(Excerpts from a dataset)
==========
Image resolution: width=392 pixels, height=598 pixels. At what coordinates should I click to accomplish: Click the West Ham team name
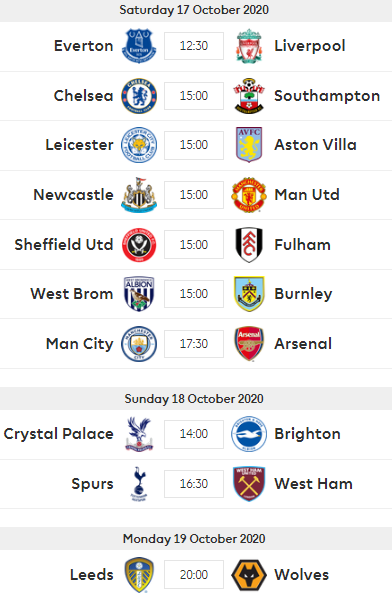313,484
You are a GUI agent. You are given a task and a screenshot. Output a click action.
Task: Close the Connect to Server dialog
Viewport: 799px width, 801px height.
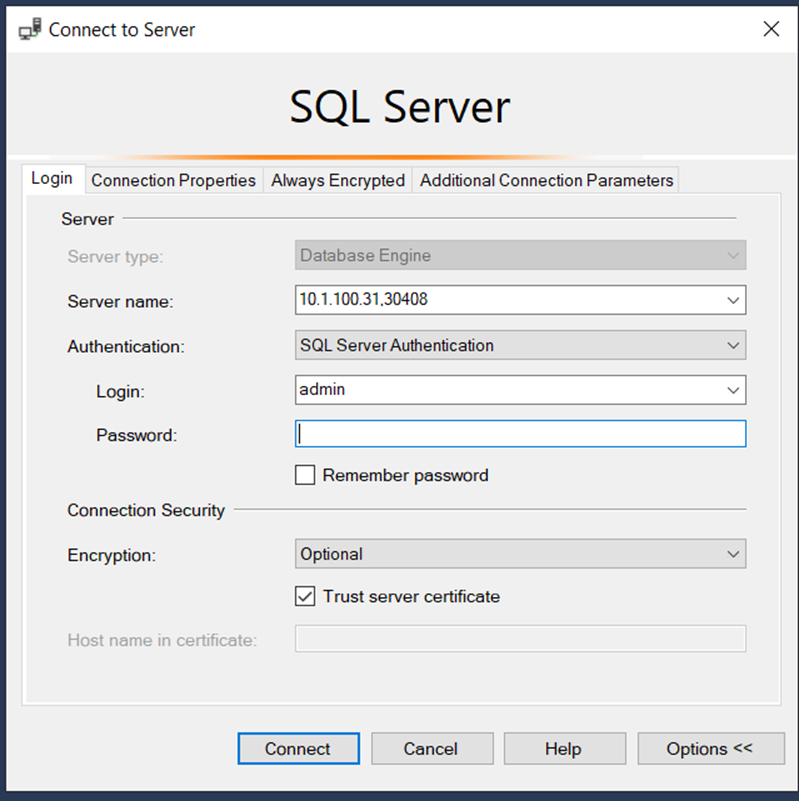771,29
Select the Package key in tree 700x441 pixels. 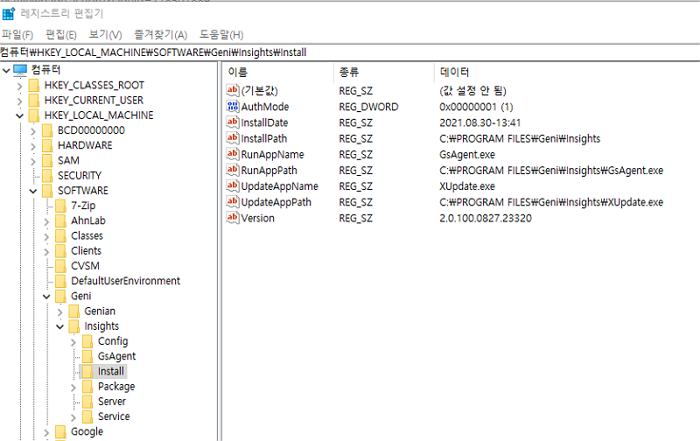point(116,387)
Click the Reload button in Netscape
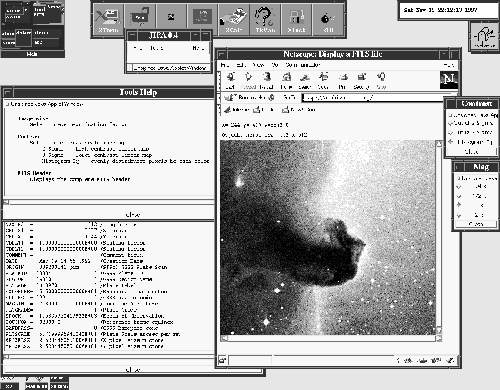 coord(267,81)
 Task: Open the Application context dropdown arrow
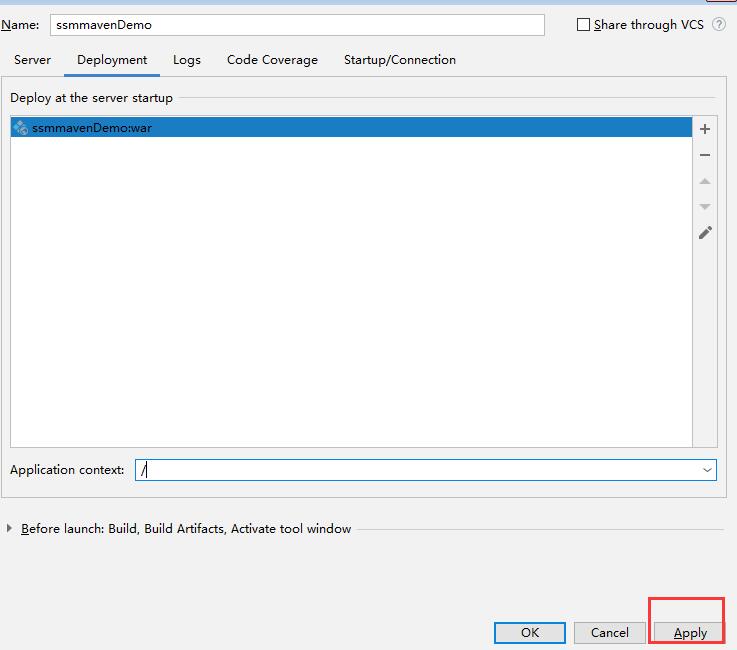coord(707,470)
==========
## Exercise
Only the lines from the one with "Click the Reload button in Netscape" through the final line of the entries above should be transcribed, exactly and without pictures.

## Output for this task
Click the Reload button in Netscape
 coord(267,81)
 Task: Open the Application context dropdown arrow
coord(707,470)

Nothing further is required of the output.